Although the flaws the report does illuminate are devastating, the investigators glossed over some problems rather blithely. For example, Meredith Kolodner of the Daily News has reported parent complaints about verbally abusive discipline at an Achievement First School in Crown Heights, as well as the fact that 20 percent of the children at the school are in detention on any given day. One might think, then, that parents’ and students’ complaints over excessive discipline at the charter chain’s Clinton Hill location would deserve serious investigation and more than the half a sentence of acknowledgement that the Office of Charter Schools allots.

Reading the report, one gets the impression that it’s an achievement to provide schools that are “safe.” Over and over again, the charters in this report are praised, apparently for not having recreated Columbine. It seems like a low bar.

It’s not that the charter schools detailed in this report should necessarily be shut down. Families and kids depend on them now. But clearly, there’s a huge double standard. The DOE is closing traditional public schools for allegedly “failing”—often because they haven’t been given the resources to effectively teach kids for whom poverty is a daily obstacle to learning. Yet many charter schools that are also failing, by any reasonable measure, are given a free pass. Indeed, they are handed more resources, given more real estate, and entrusted with more children.

Why in the world is the DOE—for all its tough talk of standards—so lax with the charter schools?

Probably because with a handful of exceptions—most prominently, for Brooklynites, Community Roots, which was praised in the report though admonished to raise its test scores—well-educated, white New Yorkers with choices don’t send their children to charter schools. Bloomberg and his business cronies who set policy for the DOE are thus untroubled with the quality of the education such schools provide.

But why is the DOE going to the trouble of squeezing out—either through under-funding, “competition,” crippling space enclosure, or outright closing neighborhood public schools and replacing them with charter schools that are no better? If the DOE doesn’t care whether poor children get a good education, why not leave their schools alone?

The reasons are disheartening and not at all high-minded. The business class hates to see a sector in which most workers are unionized and still have some benefits. The project of replacing traditional schools with charters is at its heart a union-busting project. Another reason is ideology: Bloomberg and his ilk want to shrink the public sector and show how much better—and more important, how much cheaper—the private sector can do the job.

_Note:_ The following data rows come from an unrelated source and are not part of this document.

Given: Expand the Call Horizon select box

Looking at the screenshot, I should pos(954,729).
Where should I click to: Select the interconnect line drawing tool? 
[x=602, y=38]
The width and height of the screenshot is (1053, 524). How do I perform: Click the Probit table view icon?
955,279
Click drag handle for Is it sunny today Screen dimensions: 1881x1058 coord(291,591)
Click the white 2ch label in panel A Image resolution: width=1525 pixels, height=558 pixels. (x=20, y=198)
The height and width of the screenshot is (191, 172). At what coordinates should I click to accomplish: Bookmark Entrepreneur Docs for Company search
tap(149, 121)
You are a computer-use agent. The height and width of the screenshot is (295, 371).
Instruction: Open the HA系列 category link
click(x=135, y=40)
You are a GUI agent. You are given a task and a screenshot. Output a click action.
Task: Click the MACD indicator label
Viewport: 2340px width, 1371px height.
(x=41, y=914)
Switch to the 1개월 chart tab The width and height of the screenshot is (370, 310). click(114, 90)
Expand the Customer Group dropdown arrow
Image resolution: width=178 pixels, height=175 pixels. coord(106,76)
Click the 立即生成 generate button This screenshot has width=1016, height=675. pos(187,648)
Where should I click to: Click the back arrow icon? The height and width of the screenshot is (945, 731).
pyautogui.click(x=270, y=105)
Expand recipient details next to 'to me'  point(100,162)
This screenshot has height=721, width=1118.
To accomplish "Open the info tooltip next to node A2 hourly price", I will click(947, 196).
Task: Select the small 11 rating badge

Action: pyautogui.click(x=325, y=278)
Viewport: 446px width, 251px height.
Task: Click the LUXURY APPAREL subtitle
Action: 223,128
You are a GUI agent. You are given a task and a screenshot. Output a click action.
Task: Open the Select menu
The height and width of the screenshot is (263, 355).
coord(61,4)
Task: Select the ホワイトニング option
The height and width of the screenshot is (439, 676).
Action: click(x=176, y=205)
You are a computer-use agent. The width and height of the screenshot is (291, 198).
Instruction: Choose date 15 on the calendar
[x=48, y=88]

Don’t everyone’s children deserve the kinds of nurture, intellectual rigor, and joy that the best schools provide? Shouldn’t every kid in Brooklyn be reading real books and going to music class twice a week? Yes, yes, and yes. But such fabulous education isn’t going to be given away to all kids, at least not without a fight.



Update on PCBs

After the Rail ran Eleanor J. Bader’s story, “Will the DOE Test for PCBs?” in our December-January issue, the Environmental Protection Agency contacted Bader to report that additional testing was done at P.S. 53 on Staten Island. The findings? Of 33 fluorescent lighting ballasts inspected, 22 were found to have excessive levels of PCBs. “The EPA continues to strongly recommend that the City of New York develop a plan for assessing and addressing leaky ballasts in its schools city-wide,” staffer Mary Mears wrote in an e-mail. In late January, similar testing was conducted at P.S. 11 in Clinton Hill, Brooklyn. There, 18 of the 28 ballasts tested were found to have excessive levels of PCBs. Mayor Bloomberg has rejected the call for citywide testing. Meanwhile, New York Communities for Change is stepping up its campaign to get the contaminant removed from every school building in the five boroughs.